** TEXT follows **
Visual Filtering of Search Results with Document Maps

Document maps are a new visualization tool that help users filter information retrieval search results. Documents are compactly represented by a square matrix that presents document similarity and frequently occurring search items. Evaluation has shown that document maps enable users to filter search results quickly and accurately.

1. Introduction

Document maps are a new visualization tool that help reduce the effects of information overload when using information retrieval (IR) systems. Information overload can occur in IR when users receive a large number of results. Document maps enable users to quickly filter a set of results to reduce or avoid information overload. Document maps show document similarity and frequently occurring search items. Document similarity is useful for showing which groups of documents within the results have a similar content. The frequency of occurrence of search items such as author names, publication years, and keywords, is useful for making quick decisions about other relationships between the results.

2. The Document Map Visualisation

Document maps represent a set of numbered documents as a set of numbered squares. Document maps are similar to statistical maps which divide a country into areas and color those areas to represent quantities such as concentrations of population or disease (Tufte, 1983). The following document maps represent nine documents. The titles of the documents are listed below the document map in the implementation. Document maps are a compact representation that scale well; a 15×14 map is required for 200 documents and only a 32×32 map is required for 1000 documents. The values of each search item are presented next to the document map and can be queried dynamically with alphasliders (Ahlberg & Shneiderman, 1994).
** End of TEXT **
In the document maps text, what size of map is required for 1000 documents? Use only the document maps text for your answer.
** ENTRIES SHOWN follows **
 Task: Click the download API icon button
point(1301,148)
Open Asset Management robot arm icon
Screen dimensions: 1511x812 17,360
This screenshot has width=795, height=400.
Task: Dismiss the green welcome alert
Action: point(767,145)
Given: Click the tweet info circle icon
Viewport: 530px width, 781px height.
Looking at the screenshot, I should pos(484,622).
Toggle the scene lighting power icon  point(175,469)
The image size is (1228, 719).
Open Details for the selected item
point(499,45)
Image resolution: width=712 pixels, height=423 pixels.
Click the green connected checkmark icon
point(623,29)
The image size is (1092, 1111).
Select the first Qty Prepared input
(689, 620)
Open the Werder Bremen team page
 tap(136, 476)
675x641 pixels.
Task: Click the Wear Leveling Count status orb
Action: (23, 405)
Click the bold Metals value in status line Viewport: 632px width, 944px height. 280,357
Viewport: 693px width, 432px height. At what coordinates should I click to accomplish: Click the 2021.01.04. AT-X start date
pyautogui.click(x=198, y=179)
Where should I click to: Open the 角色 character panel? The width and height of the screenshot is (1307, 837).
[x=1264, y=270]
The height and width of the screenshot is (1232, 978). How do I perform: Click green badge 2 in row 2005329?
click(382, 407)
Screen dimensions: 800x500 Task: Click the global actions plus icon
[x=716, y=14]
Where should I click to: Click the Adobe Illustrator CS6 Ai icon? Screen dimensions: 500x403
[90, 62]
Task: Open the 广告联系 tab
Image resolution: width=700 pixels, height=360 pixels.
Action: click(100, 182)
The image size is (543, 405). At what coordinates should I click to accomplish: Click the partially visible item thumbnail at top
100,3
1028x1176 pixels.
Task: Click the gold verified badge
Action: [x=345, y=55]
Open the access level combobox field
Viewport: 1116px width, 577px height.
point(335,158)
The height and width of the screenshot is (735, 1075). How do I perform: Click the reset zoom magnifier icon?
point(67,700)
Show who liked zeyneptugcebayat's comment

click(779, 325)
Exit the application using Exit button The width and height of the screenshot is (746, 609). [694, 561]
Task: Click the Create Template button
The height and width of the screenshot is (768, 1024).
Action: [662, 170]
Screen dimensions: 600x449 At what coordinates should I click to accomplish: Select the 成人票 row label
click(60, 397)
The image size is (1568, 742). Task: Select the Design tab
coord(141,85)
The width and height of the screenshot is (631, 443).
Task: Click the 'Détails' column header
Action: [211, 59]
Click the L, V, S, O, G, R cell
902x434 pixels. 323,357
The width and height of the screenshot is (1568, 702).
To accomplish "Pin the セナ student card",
** End of ENTRIES SHOWN **
__ANSWER BELOW__
A 32×32 map.